I am an enthusiastic advocate for a redemption mindset, one that depends upon Paul’s reassurance in Romans 8 that our Lord will work all things in our lives for our good. I will add a Biblical postscript to this verse and remind us that the Lord’s redemptive purposes work not only for our good but for His glory.
There are limitless ways the Lord can do His redemptive thing as we walk through our days. I would like to focus on one of them that applies to all of us: the way we interact with others. Social distancing and COVID restrictions do not eliminate many of our interactions, but they do generally make them more challenging. And this is exactly where Christ wants to do His work in us and through us. As we allow Christ to do His sanctifying work in us through His Holy Spirit, we partake in the nature of Christ and become His ministers in a needy world.

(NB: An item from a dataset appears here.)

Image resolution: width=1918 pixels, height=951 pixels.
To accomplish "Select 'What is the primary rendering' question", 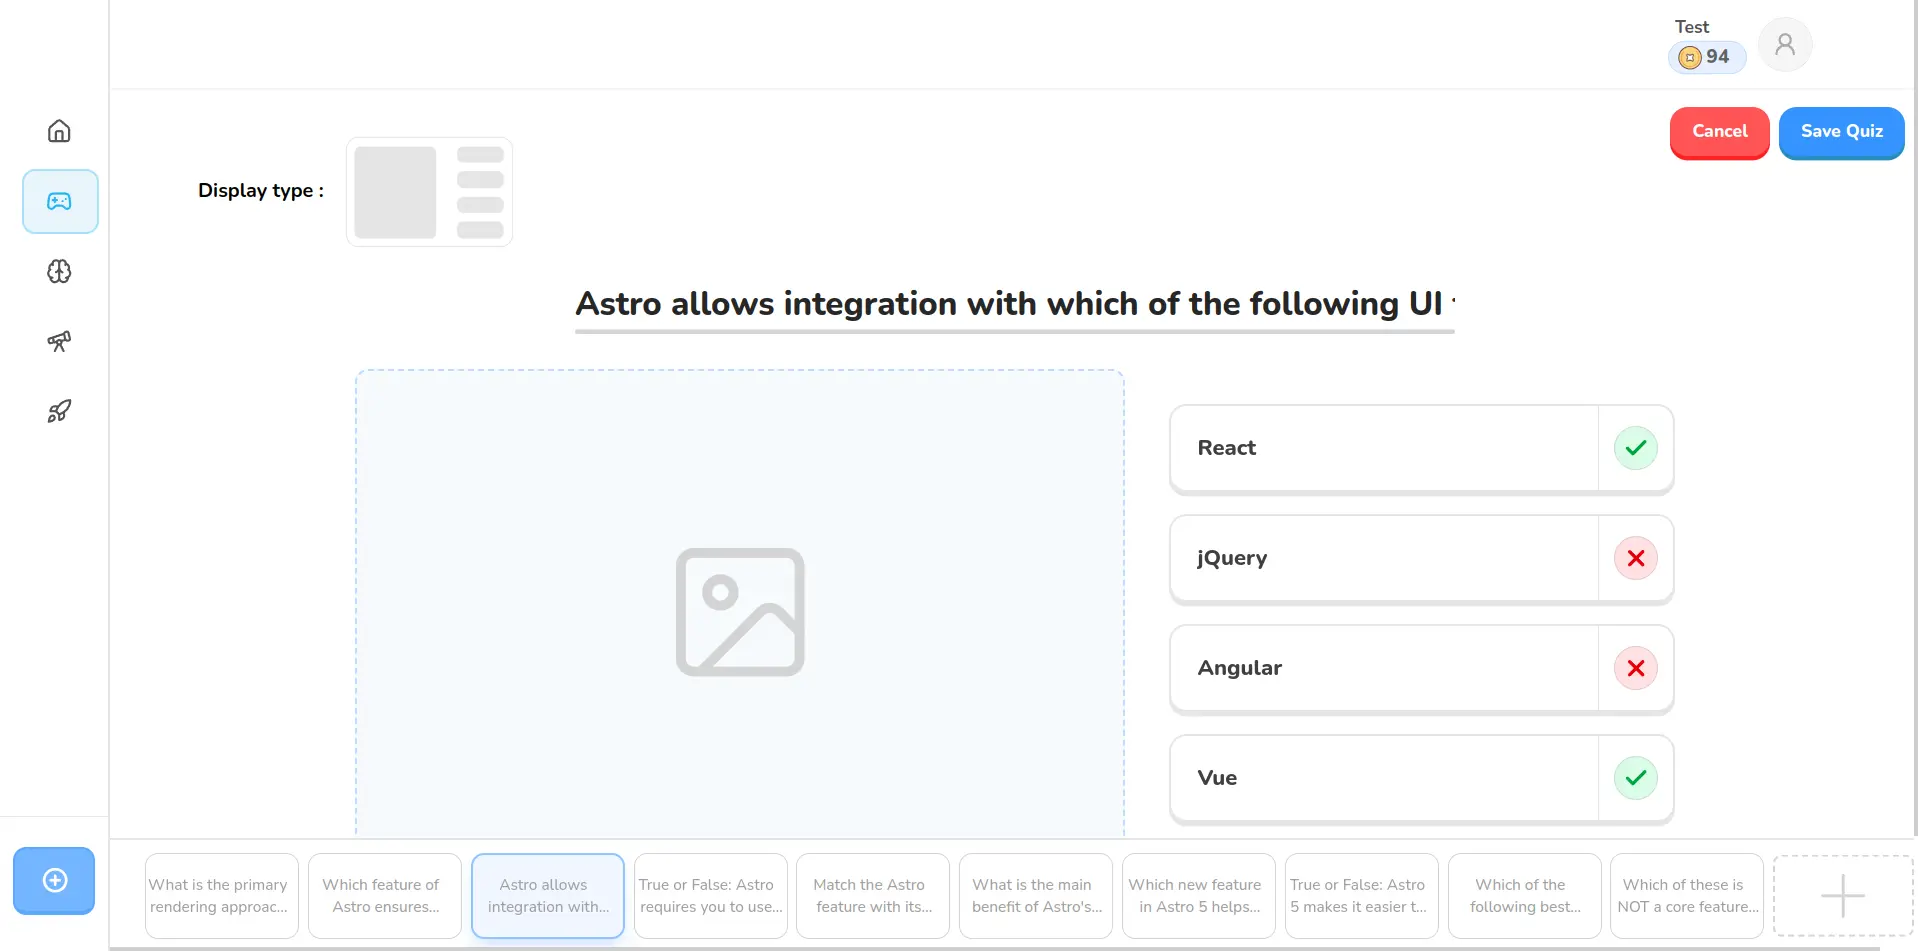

In his letter to the Colossians, the Apostle Paul has this to say: Let your speech always be with grace, as though seasoned with salt, so that you will know how you should respond to each person. (Colossians 4:6). And in his letter to Titus, Paul instructs Titus to remind his congregation to be ready for every good deed (Titus 3:1).
So how do we do this in the emotional and stressed interactions that are becoming more and more common? There is the certainty of the abiding Holy Spirit. Jesus told His disciples that the Holy Spirit would give them the words to speak in the midst of persecution, and while we may not be in exactly that position, we have every reason to believe that the Holy Spirit is continually at work in us. Beyond that, as we take responsibility to be ready for every good deed and to speak with grace, I think the concept of “pocket phrases” can be extremely helpful.
Solomon, in Proverbs 15:1 exhorts us with this truth: A gentle answer turns away wrath, but a harsh word stirs up anger. A pocket phrase is a thoughtfully-prepared, gentle response that we can pull out of our pocket, so to speak, when we are taken by surprise or in the emotional heat of a moment. This does not mean that we follow a script or a flow chart. Nor does it mean that we suspend boundaries and enable destructive behavior. But if we have a small collection of gracious phrases at our immediate disposal, we will be able to meet the demand of the moment while allowing our mind to manage the emotion and give the Holy Spirit a chance.
Here are a few pocket phrases that I have used and recommend to others:
· I’m sorry; I did not mean to offend you.
· I am sorry you feel that way.
· Please let me think about it.
· Is there a way for us to work this out?
· I am afraid you may have misunderstood me.
· Do you mind if…?
· Is there something I can do to help?
Multiple Gospel accounts remind us that not everyone responded well to Jesus’s words, and it would be unrealistic to think that our experience will be different. We need not belabor unconstructive conversations. Sometimes, we need to simply wish the other person well and walk away, allowing the Judge to rule according to His character. When we do have a negative encounter despite our best attempts to manifest Christ, we can take consolation that we are experiencing what our Master did and be encouraged by the truth that the way someone treats us (or the way someone speaks to us) says everything about him/her and nothing about us. Our identity and value remain firmly grounded in Christ. Regardless of the outcome of our efforts, we can praise the Lord that He is doing His work in us and giving us the incredible privilege of communicating His truth and grace.